The task ->
Every entry must appear in the output exactly as it does here.

Dataset excerpts
——

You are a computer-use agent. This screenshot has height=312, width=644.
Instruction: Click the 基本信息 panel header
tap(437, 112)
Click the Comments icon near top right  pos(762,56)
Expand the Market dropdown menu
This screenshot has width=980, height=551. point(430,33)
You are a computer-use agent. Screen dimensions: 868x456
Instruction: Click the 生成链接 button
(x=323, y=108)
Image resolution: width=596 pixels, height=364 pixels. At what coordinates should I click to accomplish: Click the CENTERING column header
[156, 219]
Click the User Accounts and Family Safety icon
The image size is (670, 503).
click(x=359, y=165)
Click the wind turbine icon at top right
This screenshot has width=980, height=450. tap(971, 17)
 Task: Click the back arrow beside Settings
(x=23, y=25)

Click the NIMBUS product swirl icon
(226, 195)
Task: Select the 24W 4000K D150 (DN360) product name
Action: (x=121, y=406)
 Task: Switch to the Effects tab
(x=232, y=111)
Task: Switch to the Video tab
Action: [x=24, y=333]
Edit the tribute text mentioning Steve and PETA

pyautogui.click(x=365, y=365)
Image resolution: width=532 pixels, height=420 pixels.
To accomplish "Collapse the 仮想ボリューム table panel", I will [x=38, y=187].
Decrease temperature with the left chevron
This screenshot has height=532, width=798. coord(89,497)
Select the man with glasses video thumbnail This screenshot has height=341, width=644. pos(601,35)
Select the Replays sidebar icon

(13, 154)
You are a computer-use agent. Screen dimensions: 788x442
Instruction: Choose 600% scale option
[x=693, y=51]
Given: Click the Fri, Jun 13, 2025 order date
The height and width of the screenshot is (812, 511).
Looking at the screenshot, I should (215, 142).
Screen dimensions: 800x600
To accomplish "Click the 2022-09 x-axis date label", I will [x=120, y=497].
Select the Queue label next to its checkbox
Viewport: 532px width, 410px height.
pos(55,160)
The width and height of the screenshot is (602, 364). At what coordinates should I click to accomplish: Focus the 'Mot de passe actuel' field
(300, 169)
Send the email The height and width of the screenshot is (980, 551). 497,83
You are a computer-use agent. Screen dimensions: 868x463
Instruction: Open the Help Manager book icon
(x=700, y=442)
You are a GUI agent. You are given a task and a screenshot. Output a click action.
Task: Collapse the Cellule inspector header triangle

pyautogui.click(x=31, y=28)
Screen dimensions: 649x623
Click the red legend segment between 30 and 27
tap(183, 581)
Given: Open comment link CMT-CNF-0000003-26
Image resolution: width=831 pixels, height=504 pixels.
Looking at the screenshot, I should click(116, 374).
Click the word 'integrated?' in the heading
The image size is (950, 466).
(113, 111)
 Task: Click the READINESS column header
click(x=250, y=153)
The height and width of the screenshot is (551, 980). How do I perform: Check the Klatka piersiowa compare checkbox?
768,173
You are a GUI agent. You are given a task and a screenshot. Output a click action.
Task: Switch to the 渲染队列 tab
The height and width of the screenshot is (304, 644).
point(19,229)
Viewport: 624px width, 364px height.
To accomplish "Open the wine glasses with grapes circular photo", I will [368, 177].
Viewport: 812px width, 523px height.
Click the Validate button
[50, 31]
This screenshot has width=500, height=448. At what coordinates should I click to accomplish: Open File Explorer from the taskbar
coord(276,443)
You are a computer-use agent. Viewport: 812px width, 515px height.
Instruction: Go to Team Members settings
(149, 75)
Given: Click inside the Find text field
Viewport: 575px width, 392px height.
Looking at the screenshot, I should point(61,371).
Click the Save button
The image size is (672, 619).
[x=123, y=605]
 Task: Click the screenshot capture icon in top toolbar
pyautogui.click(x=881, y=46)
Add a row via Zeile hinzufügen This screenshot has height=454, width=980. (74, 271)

——

Answer for the task ->
You are a computer-use agent. This screenshot has height=312, width=644.
Instruction: Click the 基本信息 panel header
tap(437, 112)
Click the Comments icon near top right  pos(762,56)
Expand the Market dropdown menu
This screenshot has width=980, height=551. point(430,33)
You are a computer-use agent. Screen dimensions: 868x456
Instruction: Click the 生成链接 button
(x=323, y=108)
Image resolution: width=596 pixels, height=364 pixels. At what coordinates should I click to accomplish: Click the CENTERING column header
[156, 219]
Click the User Accounts and Family Safety icon
The image size is (670, 503).
click(x=359, y=165)
Click the wind turbine icon at top right
This screenshot has width=980, height=450. tap(971, 17)
 Task: Click the back arrow beside Settings
(x=23, y=25)

Click the NIMBUS product swirl icon
(226, 195)
Task: Select the 24W 4000K D150 (DN360) product name
Action: (x=121, y=406)
 Task: Switch to the Effects tab
(x=232, y=111)
Task: Switch to the Video tab
Action: [x=24, y=333]
Edit the tribute text mentioning Steve and PETA

pyautogui.click(x=365, y=365)
Image resolution: width=532 pixels, height=420 pixels.
To accomplish "Collapse the 仮想ボリューム table panel", I will [x=38, y=187].
Decrease temperature with the left chevron
This screenshot has height=532, width=798. coord(89,497)
Select the man with glasses video thumbnail This screenshot has height=341, width=644. pos(601,35)
Select the Replays sidebar icon

(13, 154)
You are a computer-use agent. Screen dimensions: 788x442
Instruction: Choose 600% scale option
[x=693, y=51]
Given: Click the Fri, Jun 13, 2025 order date
The height and width of the screenshot is (812, 511).
Looking at the screenshot, I should (215, 142).
Screen dimensions: 800x600
To accomplish "Click the 2022-09 x-axis date label", I will [x=120, y=497].
Select the Queue label next to its checkbox
Viewport: 532px width, 410px height.
pos(55,160)
The width and height of the screenshot is (602, 364). At what coordinates should I click to accomplish: Focus the 'Mot de passe actuel' field
(300, 169)
Send the email The height and width of the screenshot is (980, 551). 497,83
You are a computer-use agent. Screen dimensions: 868x463
Instruction: Open the Help Manager book icon
(x=700, y=442)
You are a GUI agent. You are given a task and a screenshot. Output a click action.
Task: Collapse the Cellule inspector header triangle

pyautogui.click(x=31, y=28)
Screen dimensions: 649x623
Click the red legend segment between 30 and 27
tap(183, 581)
Given: Open comment link CMT-CNF-0000003-26
Image resolution: width=831 pixels, height=504 pixels.
Looking at the screenshot, I should click(116, 374).
Click the word 'integrated?' in the heading
The image size is (950, 466).
(113, 111)
 Task: Click the READINESS column header
click(x=250, y=153)
The height and width of the screenshot is (551, 980). How do I perform: Check the Klatka piersiowa compare checkbox?
768,173
You are a GUI agent. You are given a task and a screenshot. Output a click action.
Task: Switch to the 渲染队列 tab
The height and width of the screenshot is (304, 644).
point(19,229)
Viewport: 624px width, 364px height.
To accomplish "Open the wine glasses with grapes circular photo", I will [368, 177].
Viewport: 812px width, 523px height.
Click the Validate button
[50, 31]
This screenshot has width=500, height=448. At what coordinates should I click to accomplish: Open File Explorer from the taskbar
coord(276,443)
You are a computer-use agent. Viewport: 812px width, 515px height.
Instruction: Go to Team Members settings
(149, 75)
Given: Click inside the Find text field
Viewport: 575px width, 392px height.
Looking at the screenshot, I should point(61,371).
Click the Save button
The image size is (672, 619).
[x=123, y=605]
 Task: Click the screenshot capture icon in top toolbar
pyautogui.click(x=881, y=46)
Add a row via Zeile hinzufügen This screenshot has height=454, width=980. (74, 271)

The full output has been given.